In light of the recent ruling, employers in California should be aware of the risks involved in using rounded time to determine whether an employee took a late or short meal break.
Kennedy Donohue filed a class action lawsuit against her employer, AMN Services, LLC (AMN), alleging that that AMN failed to provide her with compliant meal periods. Donohue claimed that because AMN rounded time punches to the nearest 10-minute increment, AMN had failed to account for and pay required meal period premiums where an employee’s unrounded, actual meal period either began late (after the fifth hour of work) or lasted less than 30 minutes. For example, if an employee clocked out for lunch at 11:02 am and clocked in after lunch at 11:26 am, AMN would have recorded the time punches as 11:00 am and 11:30 am. If an employee clocked in for work at 6:59 am and clocked out for lunch at 12:04 pm, AMN would have rounded the time punches to 7:00 am and 12:00 pm. In both cases, rounded time would suggest a compliant meal break, but unrounded time could suggest a break that was not correctly provided.
Before September 2012, whenever AMN’s time records showed a late, short, or unrecorded meal period, AMN assumed a meal period violation and paid the employee a meal period premium. After September 2012, AMN added a dropdown menu feature to its timekeeping system. When the clocks suggested a potentially noncompliant meal, the system would prompt an employee response regarding whether the employee voluntarily chose to work through the provided meal period opportunity. In 2015, AMN stopped rounding and recorded time to the minute.
The trial court certified a class of non-exempt AMN employees, but then granted AMN’s summary judgment motion. The trial court found that AMN’s rounding policy fairly compensated employees over time and that there was insufficient evidence that AMN had a policy or practice of denying employees compliant meal periods. The Court of Appeal affirmed.
The Supreme Court made two primary holdings:
First, the decision prohibits rounding of time punches for purposes of determining the start time or duration of meal breaks. With respect to AMN’s practice of automatically paying premiums, the court noted that although such a practice “may have resulted in some overcompensation” by automatically paying meal period premiums for meal periods that employees had voluntarily chosen not to take, it still “did not properly account for meal periods that were short or delayed based on actual time punches but did not appear as short or delayed under the rounding policy.” The court held that AMN would be liable for meal period premiums in such instances regardless of any incidental overcompensation created by automatic payment of meal premiums.
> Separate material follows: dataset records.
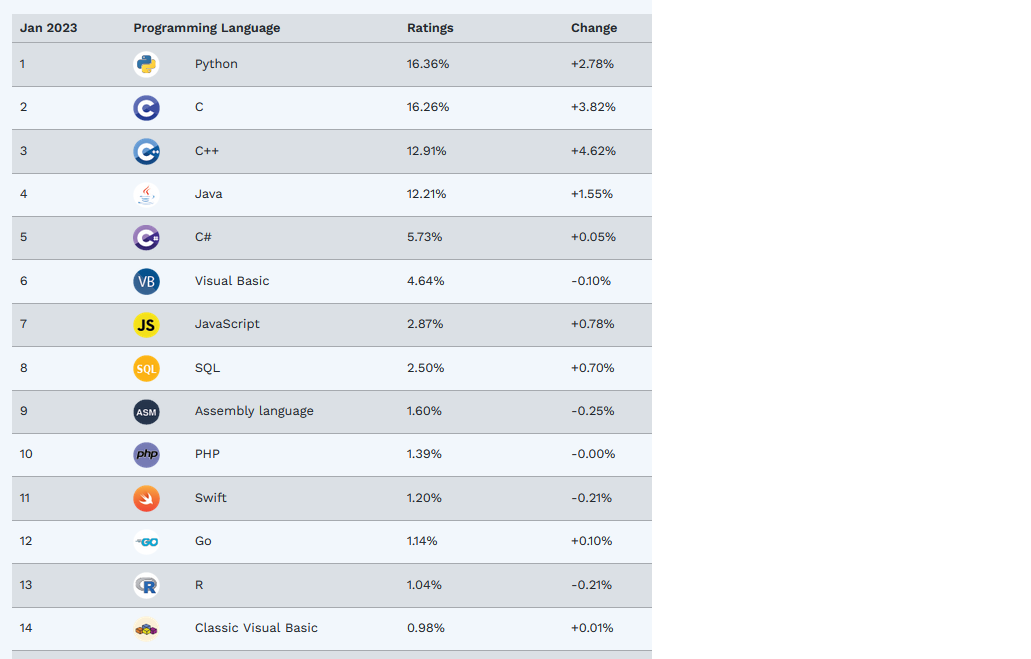Select the orange Swift bird icon
This screenshot has height=659, width=1031.
pyautogui.click(x=146, y=499)
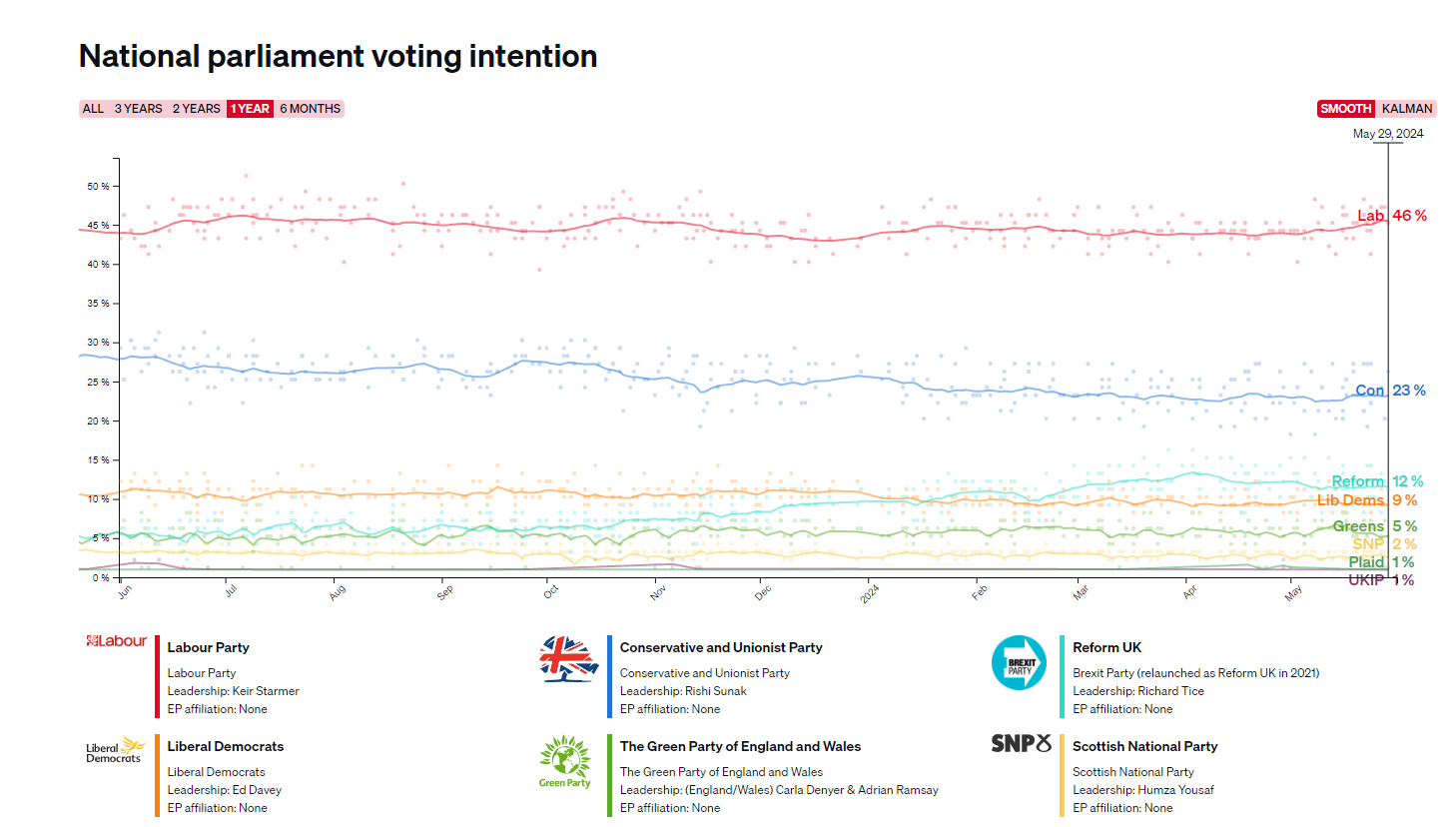Switch to KALMAN filter mode
The image size is (1456, 827).
(x=1406, y=109)
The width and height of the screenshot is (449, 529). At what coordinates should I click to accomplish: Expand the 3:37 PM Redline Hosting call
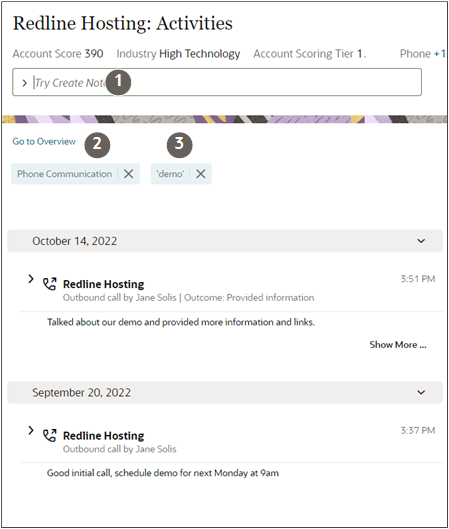click(31, 430)
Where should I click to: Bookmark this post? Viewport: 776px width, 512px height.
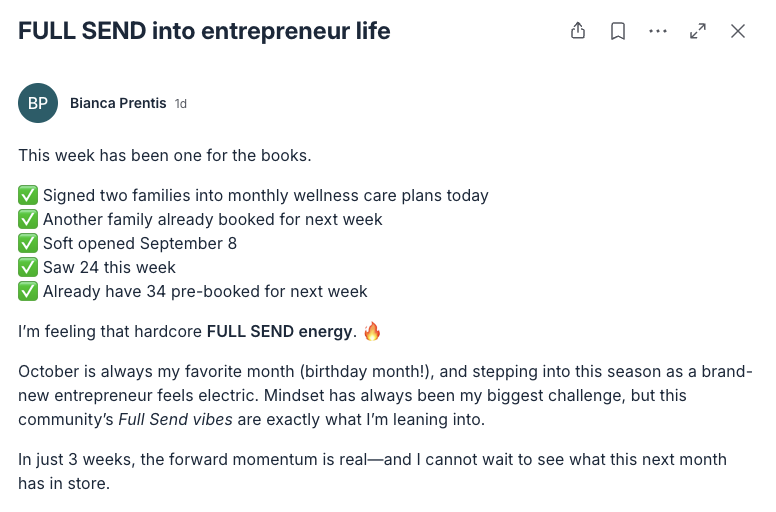point(618,31)
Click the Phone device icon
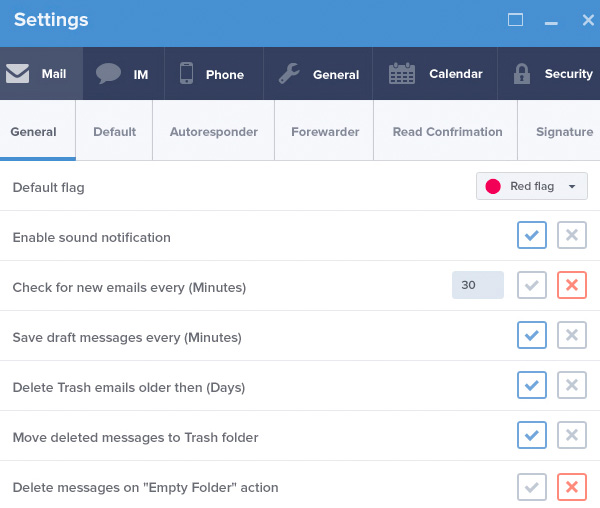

With respect to AMN’s use of dropdown prompts to explain late, short, or unrecorded meal periods, the court noted that the system “would have ensured accurate tracking of meal period violations if it had simply omitted rounding.” The court also foreclosed AMN’s attempt to avoid meal premium liability with biweekly employee certifications that AMN had provided the opportunity to take all breaks other than those reported on employee time sheets. The court explained that such certifications did not cure potential meal period violations where “employees would not have known about potentially noncompliant meal periods that [the timekeeping system] did not flag” due to the use of rounded time punches.
Second, the court held that a time record showing a late, short, or unrecorded meal break creates a rebuttable presumption that a meal break violation occurred and that a meal premium is owed. The court explained that, for an employer moving for summary judgment, to “rebut the presumption of noncompliance arising from the time records, [the employer] would need to provide evidence that employees voluntarily chose to work during off-duty meal periods that appear in time records to be short or delayed based on unrounded time punches.”
The use of time punches to determine whether an employee took a late or short meal period must rely on actual, not rounded, time punches. Employers who continue to round time punches should also consider and evaluate with counsel the risks that time rounding may present in various scenarios.
Additionally, employers should ensure that they have a system in place for determining whether to pay a meal premium based on time records showing a missed, late, or short meal period and should consider the value of using a dropdown menu to allow employees to record when they have voluntarily elected not to take a meal period and/or rest period. Other mitigating practices in terms of the timing and lengths of mandatory meal periods should also be considered and discussed with counsel.